• ИСХОДНЫЙ ТЕКСТ:
Школам, ученики которых хорошо сдают экзамены и побеждают на олимпиадах, новая система дает дополнительные возможности. Для местных властей ценность таких школ становится очевидна, и это в какой-то степени защищает школу от политических рисков, позиционирует ее как источник экспертизы и «лучших практик».
Умелый директор в такой ситуации сможет и дополнительное финансирование привлечь, и полезные контакты расширить, и немного свободнее себя чувствовать в плане внутреннего управления школой. В «рейтинговые» школы охотнее идут квалифицированные учителя и способные ученики, школу ценят родители. Всё это позволяет и дальше упрочивать позиции школы и привлекать ресурсы.
Минусы
Несмотря на это, систему с рейтингами и KPI не любят даже в «сильных» школах. Она сделала школы гораздо более подконтрольными государству, поскольку качество работы постоянно оценивается по разным показателям. Значительно увеличилась отчетность. Поменялось отношение родителей, многие из которых заняли позицию «требовательного клиента». Но главная проблема — что показатели, по мнению школ, показывают не то, что важно.
KPI, основанные на результатах учеников, многое уводят в тень. Как эти результаты были достигнуты? Как при этом чувствовал себя ученик? Погоня за победами и баллами, как ни парадоксально, часто противоречит интересам учеников. Растет учебная нагрузка, не остается времени на подробные объяснения сложного, на интересное, но не обязательное. Школе становится выгодно сосредоточиться на тех учениках, которые могут быстро улучшить результаты; остальные оказываются в положении балласта. Сложнее выделять ресурсы на деятельность, которая напрямую на результатах не сказывается: классное руководство, работа психологов, спектакли, походы и т. д.
Школа, которая гонится за показателями, становится неуютным местом. Всё больше образованных родителей переводят детей на домашнее обучение.
Может быть, в России систему KPI для школ как-то неправильно внедрили? Часть негативных эффектов объясняют неумением правильно интерпретировать данные. Ученые, внедрявшие ЕГЭ в России, много раз говорили, что его нельзя напрямую использовать для оценки школ, учителей или губернаторов. Новые методы управления накладываются на старые: показатели вводятся, но прежние способы контроля тоже никуда не исчезают. Считается, что показатели должны выявлять проблемы, но за проблемы и школы, и чиновников наказывают.
Однако похожие последствия отмечают и в других странах: зарегулированность, уменьшение автономии школ, уменьшение времени на преподавание. Например, в Англии каждый четвертый учитель работает больше 60 часов в неделю, и только половина этого времени — уроки. Учителя разрываются между реальными интересами учеников и необходимостью демонстрировать результативность. Данные начинают подтасовывать, чтобы улучшить картину и уменьшить вероятность инспекции.

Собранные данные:
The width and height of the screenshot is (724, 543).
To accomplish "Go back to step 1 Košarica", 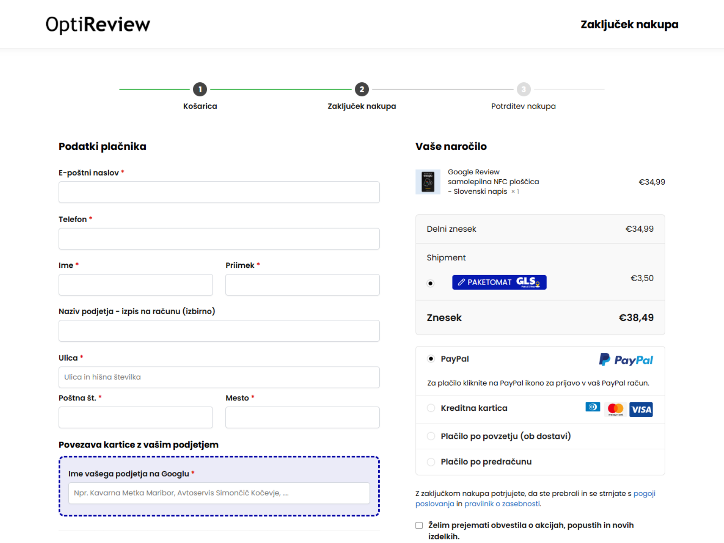I will [200, 90].
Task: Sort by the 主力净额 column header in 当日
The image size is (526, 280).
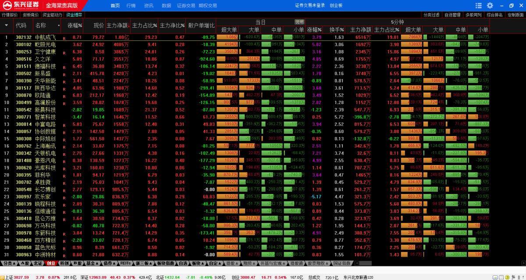Action: (x=117, y=25)

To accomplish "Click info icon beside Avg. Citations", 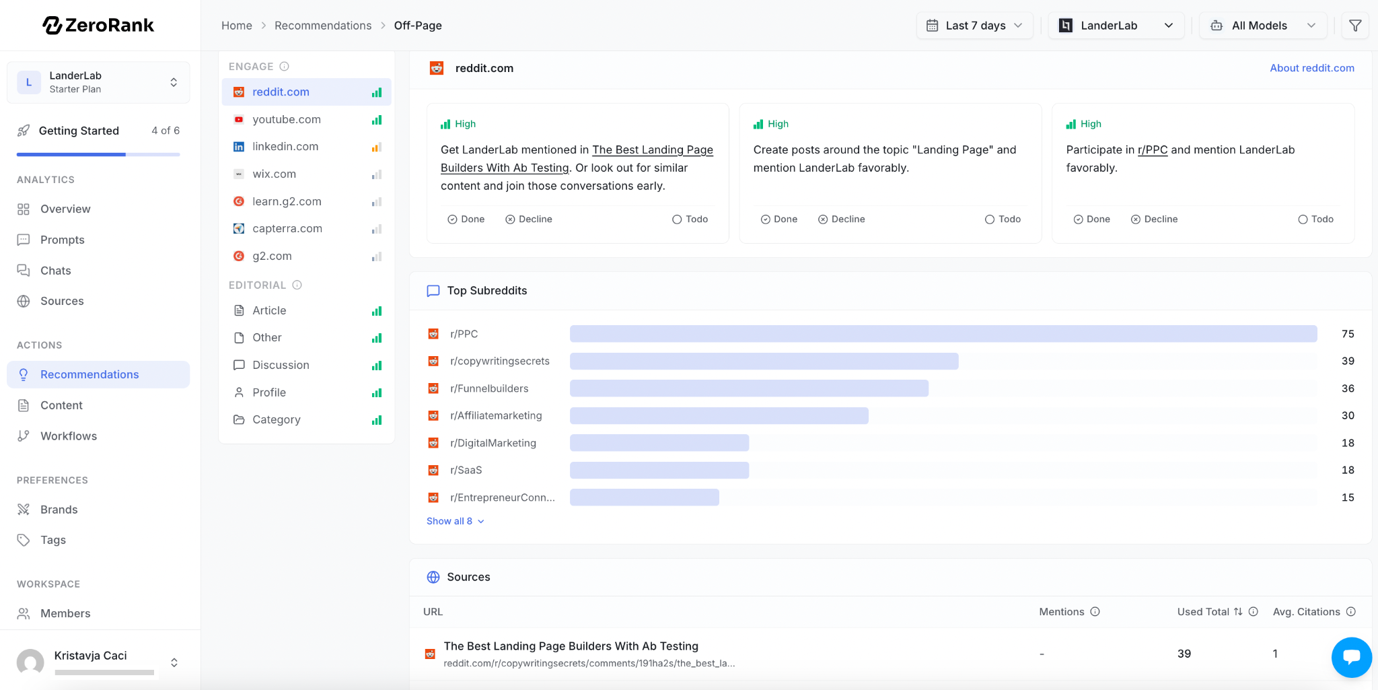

• ВАШЕ ЗАДАНИЕ: Воспроизведите без изменений фрагмент текста о системе KPI в школах, начиная со слов «KPI, основанные на» и заканчивая словами «походы и т. д.» включительно. Эти данные никак не связаны с текстом.

• РЕШЕНИЕ ЗАДАНИЯ:
KPI, основанные на результатах учеников, многое уводят в тень. Как эти результаты были достигнуты? Как при этом чувствовал себя ученик? Погоня за победами и баллами, как ни парадоксально, часто противоречит интересам учеников. Растет учебная нагрузка, не остается времени на подробные объяснения сложного, на интересное, но не обязательное. Школе становится выгодно сосредоточиться на тех учениках, которые могут быстро улучшить результаты; остальные оказываются в положении балласта. Сложнее выделять ресурсы на деятельность, которая напрямую на результатах не сказывается: классное руководство, работа психологов, спектакли, походы и т. д.